Tuesday, November 06, 2007

HOW TV COVERS A DISASTER

Had I been living in Poway, as I was in October of 2003, the recent wildfires would have been déjà vu all over again. In 2003 I evacuated the neighborhood where I lived and watched hour after hour of television coverage, frustrated beyond words by the lack of specific information in the occasional references to “Poway” that newscasters added to their running commentary about flames racing through Scripps Ranch.

I felt the same way that Escondido evacuee Dale Delmege felt about electronic coverage of the recent fire disaster. As Mr. Delmege observed in his community forum piece last week, what viewers need to know, “again and again is exactly where the fire is now and exactly what direction it is moving.” Also of importance to folks separated from their homes is as precise a description of affected areas as possible.
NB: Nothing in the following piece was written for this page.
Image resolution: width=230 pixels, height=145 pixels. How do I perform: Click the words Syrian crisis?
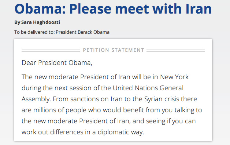(x=162, y=99)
Obviously TV journalists can’t provide comprehensive lists of burned residences, like those published in this newspaper a day or two later. But one would think that in a spreading disaster, emphasis would be given (as in real estate decisions) to location, location, and location.

Instead, television coverage emphasized, as usual, pictures, pictures, and pictures. The video pièce de résistance of this “Gee whiz journalism” was the burned out home—live flames adding a dramatic touch to the breathless description of “incredible” sights provided by twenty-something girls in goggles.
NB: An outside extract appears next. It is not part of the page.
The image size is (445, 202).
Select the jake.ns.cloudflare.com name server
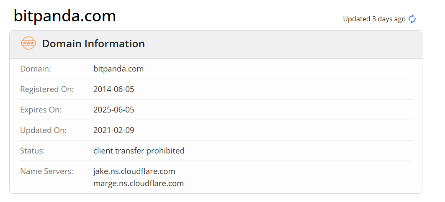tap(134, 171)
Over the course of two hours this disaster template became as tiresome as it was unenlightening. Youngsters in yellow gushed effusively--visions of Emmys dancing in their heads. Meanwhile, the important questions languished: Where exactly is the fire? Where is it headed?

Throughout the coverage, tape-loops ran repeatedly as “live” coverage was juxtaposed with fire footage from who-knows-where and who-knows-when. Meanwhile, anchors approached the event as yet another exercise in competitive compassion—apparently ignorant of the fact that disasters don’t need dramatic embellishment. What they need is perspective and precision.

Folks can only absorb so many “oohs and aahs” and so many “burn to the ocean” scenarios before they shut down like a bug-eyed epicure who’s offered a chocolate éclair after having consumed a quart of rocky road.

The usually over-the-top KUSI weatherman, John Coleman, was one of the few broadcasters providing some directional perspective—pointing out that fires move where the wind takes them and that on-shore breezes pose a severe problem for “burn to the ocean” news-hype.

After a while anchors began to employ Thomas Brothers maps to shed a bit of geographical light on things, but by and large TV news did what it does best: emote and dramatize. Indeed, they dramatized so well that some folks outside the state thought all Southern California was ablaze.

Those who get most of their news from a business that mixes eye-candy and life-and-death information should ponder the implications of that volatile cocktail. If TV journalism can’t provide vital information about a disaster happening in its backyard, is it likely to provide a reasonable portrait of political and social complexities throughout the world?